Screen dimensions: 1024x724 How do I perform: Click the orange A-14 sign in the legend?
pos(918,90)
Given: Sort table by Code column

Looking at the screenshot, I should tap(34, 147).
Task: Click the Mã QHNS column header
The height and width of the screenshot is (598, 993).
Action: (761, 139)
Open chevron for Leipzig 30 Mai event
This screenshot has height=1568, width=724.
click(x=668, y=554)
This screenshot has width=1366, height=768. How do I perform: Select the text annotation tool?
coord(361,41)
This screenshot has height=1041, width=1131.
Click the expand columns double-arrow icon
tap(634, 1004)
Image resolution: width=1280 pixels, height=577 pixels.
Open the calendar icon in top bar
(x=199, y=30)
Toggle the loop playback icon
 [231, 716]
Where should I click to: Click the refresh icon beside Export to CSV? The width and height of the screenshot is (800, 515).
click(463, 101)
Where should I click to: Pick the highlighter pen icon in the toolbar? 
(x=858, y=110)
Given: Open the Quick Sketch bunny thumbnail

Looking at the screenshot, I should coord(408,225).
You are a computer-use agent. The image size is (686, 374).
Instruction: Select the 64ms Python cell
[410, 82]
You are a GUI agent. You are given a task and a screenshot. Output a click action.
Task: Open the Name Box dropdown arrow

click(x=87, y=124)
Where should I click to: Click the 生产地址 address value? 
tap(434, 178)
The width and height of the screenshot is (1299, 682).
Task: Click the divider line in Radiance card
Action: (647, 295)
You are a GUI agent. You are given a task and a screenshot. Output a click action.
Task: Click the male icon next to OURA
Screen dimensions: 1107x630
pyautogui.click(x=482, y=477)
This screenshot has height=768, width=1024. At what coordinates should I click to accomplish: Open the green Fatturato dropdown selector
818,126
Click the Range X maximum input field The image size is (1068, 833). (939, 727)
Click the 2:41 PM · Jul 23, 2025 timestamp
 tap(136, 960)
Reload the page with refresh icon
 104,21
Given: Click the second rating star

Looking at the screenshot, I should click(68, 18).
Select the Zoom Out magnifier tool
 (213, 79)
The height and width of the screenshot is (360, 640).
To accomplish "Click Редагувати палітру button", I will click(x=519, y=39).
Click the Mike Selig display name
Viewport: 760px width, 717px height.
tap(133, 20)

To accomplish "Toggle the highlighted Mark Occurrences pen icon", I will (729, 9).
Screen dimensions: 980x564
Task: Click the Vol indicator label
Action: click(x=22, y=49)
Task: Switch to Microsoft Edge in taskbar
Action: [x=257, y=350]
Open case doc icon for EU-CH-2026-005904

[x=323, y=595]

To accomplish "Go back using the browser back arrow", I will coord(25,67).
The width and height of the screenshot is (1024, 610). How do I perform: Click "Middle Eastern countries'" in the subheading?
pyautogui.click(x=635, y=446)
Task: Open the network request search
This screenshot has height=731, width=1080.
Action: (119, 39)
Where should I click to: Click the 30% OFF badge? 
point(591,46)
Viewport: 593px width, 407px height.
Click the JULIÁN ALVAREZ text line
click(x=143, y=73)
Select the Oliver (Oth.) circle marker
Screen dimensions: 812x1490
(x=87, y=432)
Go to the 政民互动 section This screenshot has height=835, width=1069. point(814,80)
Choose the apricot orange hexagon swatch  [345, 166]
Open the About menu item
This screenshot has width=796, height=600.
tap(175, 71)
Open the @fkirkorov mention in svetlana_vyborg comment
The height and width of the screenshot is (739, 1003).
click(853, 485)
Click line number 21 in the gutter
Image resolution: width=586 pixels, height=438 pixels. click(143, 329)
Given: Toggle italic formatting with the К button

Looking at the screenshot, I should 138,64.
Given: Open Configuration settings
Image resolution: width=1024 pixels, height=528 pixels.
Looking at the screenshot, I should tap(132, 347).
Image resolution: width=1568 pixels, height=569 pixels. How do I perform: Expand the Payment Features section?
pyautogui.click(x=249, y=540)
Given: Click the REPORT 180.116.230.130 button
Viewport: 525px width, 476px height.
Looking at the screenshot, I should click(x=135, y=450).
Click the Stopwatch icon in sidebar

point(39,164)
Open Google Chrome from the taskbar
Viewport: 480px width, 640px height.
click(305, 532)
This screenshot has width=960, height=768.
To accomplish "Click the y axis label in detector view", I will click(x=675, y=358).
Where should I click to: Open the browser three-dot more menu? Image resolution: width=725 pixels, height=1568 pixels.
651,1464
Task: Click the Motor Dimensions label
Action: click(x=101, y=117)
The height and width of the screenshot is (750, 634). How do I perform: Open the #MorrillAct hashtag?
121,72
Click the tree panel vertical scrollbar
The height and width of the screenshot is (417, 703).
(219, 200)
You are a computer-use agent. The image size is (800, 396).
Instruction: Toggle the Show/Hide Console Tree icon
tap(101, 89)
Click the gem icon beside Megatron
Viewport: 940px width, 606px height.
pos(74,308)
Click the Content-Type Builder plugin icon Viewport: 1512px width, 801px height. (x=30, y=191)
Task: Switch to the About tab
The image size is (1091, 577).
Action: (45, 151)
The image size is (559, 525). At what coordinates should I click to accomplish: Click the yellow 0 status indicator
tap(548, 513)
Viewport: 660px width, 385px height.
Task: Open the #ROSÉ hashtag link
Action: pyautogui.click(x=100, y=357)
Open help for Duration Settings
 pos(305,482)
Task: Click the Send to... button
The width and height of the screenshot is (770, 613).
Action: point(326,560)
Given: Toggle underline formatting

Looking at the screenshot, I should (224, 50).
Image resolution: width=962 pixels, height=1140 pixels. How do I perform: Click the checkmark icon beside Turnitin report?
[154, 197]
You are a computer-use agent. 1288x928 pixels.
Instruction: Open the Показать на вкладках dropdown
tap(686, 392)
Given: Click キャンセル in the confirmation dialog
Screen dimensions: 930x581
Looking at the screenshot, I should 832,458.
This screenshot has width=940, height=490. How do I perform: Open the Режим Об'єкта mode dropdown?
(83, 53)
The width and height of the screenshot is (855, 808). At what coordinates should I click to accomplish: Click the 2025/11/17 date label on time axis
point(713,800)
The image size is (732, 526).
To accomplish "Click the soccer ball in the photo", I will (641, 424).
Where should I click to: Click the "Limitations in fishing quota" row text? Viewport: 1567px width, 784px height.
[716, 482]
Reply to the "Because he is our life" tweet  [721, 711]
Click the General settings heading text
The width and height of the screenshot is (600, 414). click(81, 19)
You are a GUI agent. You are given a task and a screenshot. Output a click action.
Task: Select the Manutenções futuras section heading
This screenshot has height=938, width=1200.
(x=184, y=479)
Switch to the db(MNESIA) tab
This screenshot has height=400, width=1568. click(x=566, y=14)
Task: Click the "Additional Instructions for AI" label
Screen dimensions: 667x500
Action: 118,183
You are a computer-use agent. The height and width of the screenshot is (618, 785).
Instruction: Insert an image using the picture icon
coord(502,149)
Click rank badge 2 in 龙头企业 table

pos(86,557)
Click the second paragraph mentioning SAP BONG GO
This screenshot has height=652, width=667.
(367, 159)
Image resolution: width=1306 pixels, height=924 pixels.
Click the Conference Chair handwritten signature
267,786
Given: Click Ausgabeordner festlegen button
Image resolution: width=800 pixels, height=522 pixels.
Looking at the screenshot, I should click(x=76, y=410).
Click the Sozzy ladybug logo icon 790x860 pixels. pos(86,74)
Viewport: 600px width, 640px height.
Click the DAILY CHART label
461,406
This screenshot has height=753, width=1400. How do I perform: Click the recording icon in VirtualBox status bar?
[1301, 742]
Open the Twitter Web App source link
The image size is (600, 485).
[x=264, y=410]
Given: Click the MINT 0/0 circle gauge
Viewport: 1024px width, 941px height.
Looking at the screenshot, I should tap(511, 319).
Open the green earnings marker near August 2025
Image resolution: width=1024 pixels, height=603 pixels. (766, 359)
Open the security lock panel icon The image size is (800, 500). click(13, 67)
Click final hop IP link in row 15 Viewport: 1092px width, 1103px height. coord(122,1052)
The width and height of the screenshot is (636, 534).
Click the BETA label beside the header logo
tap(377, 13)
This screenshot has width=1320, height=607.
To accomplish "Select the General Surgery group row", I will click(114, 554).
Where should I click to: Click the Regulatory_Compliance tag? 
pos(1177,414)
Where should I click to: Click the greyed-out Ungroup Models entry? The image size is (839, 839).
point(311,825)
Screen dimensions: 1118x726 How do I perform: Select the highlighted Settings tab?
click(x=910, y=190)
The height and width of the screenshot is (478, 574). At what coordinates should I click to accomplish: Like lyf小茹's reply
####
Copy every line in the data above that has the string "computer" in it.

You are a computer-use agent. The image size is (686, 374).
You are a computer-use agent. The image size is (800, 396).
You are a computer-use agent. 1288x928 pixels.
You are a computer-use agent. The height and width of the screenshot is (618, 785).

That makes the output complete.